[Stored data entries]
Segment Open

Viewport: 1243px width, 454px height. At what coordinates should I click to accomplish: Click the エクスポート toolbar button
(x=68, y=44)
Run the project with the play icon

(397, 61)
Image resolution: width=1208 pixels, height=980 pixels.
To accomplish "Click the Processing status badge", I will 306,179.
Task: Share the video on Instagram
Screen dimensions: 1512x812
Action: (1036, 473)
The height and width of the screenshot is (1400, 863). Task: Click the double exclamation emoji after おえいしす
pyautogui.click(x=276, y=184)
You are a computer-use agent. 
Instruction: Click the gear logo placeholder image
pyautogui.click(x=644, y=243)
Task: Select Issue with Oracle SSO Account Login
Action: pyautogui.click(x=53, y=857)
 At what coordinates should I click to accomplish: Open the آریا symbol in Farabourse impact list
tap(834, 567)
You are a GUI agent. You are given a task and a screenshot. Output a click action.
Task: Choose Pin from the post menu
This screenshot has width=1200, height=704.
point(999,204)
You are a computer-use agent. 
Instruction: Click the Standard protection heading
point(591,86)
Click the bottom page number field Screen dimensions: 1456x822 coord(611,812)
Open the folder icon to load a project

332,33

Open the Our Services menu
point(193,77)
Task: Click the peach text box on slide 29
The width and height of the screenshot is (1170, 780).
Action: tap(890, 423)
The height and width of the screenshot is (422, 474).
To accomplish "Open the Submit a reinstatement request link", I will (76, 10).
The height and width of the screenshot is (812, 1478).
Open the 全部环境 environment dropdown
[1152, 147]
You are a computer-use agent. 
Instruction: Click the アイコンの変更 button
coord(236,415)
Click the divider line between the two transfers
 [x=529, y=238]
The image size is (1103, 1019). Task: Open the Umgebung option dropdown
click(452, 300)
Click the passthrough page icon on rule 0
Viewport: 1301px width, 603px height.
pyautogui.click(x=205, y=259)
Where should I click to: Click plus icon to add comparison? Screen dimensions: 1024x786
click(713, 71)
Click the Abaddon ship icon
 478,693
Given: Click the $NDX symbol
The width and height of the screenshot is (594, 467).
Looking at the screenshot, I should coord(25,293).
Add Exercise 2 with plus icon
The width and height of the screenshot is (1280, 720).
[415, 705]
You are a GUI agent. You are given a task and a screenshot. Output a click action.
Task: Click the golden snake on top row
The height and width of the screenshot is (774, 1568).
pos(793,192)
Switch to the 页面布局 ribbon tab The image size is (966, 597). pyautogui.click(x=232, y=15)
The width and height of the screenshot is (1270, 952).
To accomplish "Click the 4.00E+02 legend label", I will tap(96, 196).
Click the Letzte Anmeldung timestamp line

Segment Closed

Please retype all of the data above exactly as it appears.

Viewport: 1243px width, 454px height. At what coordinates should I click to accomplish: Click the エクスポート toolbar button
(x=68, y=44)
Run the project with the play icon

(397, 61)
Image resolution: width=1208 pixels, height=980 pixels.
To accomplish "Click the Processing status badge", I will 306,179.
Task: Share the video on Instagram
Screen dimensions: 1512x812
Action: (1036, 473)
The height and width of the screenshot is (1400, 863). Task: Click the double exclamation emoji after おえいしす
pyautogui.click(x=276, y=184)
You are a computer-use agent. 
Instruction: Click the gear logo placeholder image
pyautogui.click(x=644, y=243)
Task: Select Issue with Oracle SSO Account Login
Action: pyautogui.click(x=53, y=857)
 At what coordinates should I click to accomplish: Open the آریا symbol in Farabourse impact list
tap(834, 567)
You are a GUI agent. You are given a task and a screenshot. Output a click action.
Task: Choose Pin from the post menu
This screenshot has width=1200, height=704.
point(999,204)
You are a computer-use agent. 
Instruction: Click the Standard protection heading
point(591,86)
Click the bottom page number field Screen dimensions: 1456x822 coord(611,812)
Open the folder icon to load a project

332,33

Open the Our Services menu
point(193,77)
Task: Click the peach text box on slide 29
The width and height of the screenshot is (1170, 780).
Action: tap(890, 423)
The height and width of the screenshot is (422, 474).
To accomplish "Open the Submit a reinstatement request link", I will (76, 10).
The height and width of the screenshot is (812, 1478).
Open the 全部环境 environment dropdown
[1152, 147]
You are a computer-use agent. 
Instruction: Click the アイコンの変更 button
coord(236,415)
Click the divider line between the two transfers
 [x=529, y=238]
The image size is (1103, 1019). Task: Open the Umgebung option dropdown
click(452, 300)
Click the passthrough page icon on rule 0
Viewport: 1301px width, 603px height.
pyautogui.click(x=205, y=259)
Where should I click to: Click plus icon to add comparison? Screen dimensions: 1024x786
click(713, 71)
Click the Abaddon ship icon
 478,693
Given: Click the $NDX symbol
The width and height of the screenshot is (594, 467).
Looking at the screenshot, I should coord(25,293).
Add Exercise 2 with plus icon
The width and height of the screenshot is (1280, 720).
[415, 705]
You are a GUI agent. You are given a task and a screenshot. Output a click action.
Task: Click the golden snake on top row
The height and width of the screenshot is (774, 1568).
pos(793,192)
Switch to the 页面布局 ribbon tab The image size is (966, 597). pyautogui.click(x=232, y=15)
The width and height of the screenshot is (1270, 952).
To accomplish "Click the 4.00E+02 legend label", I will tap(96, 196).
Click the Letzte Anmeldung timestamp line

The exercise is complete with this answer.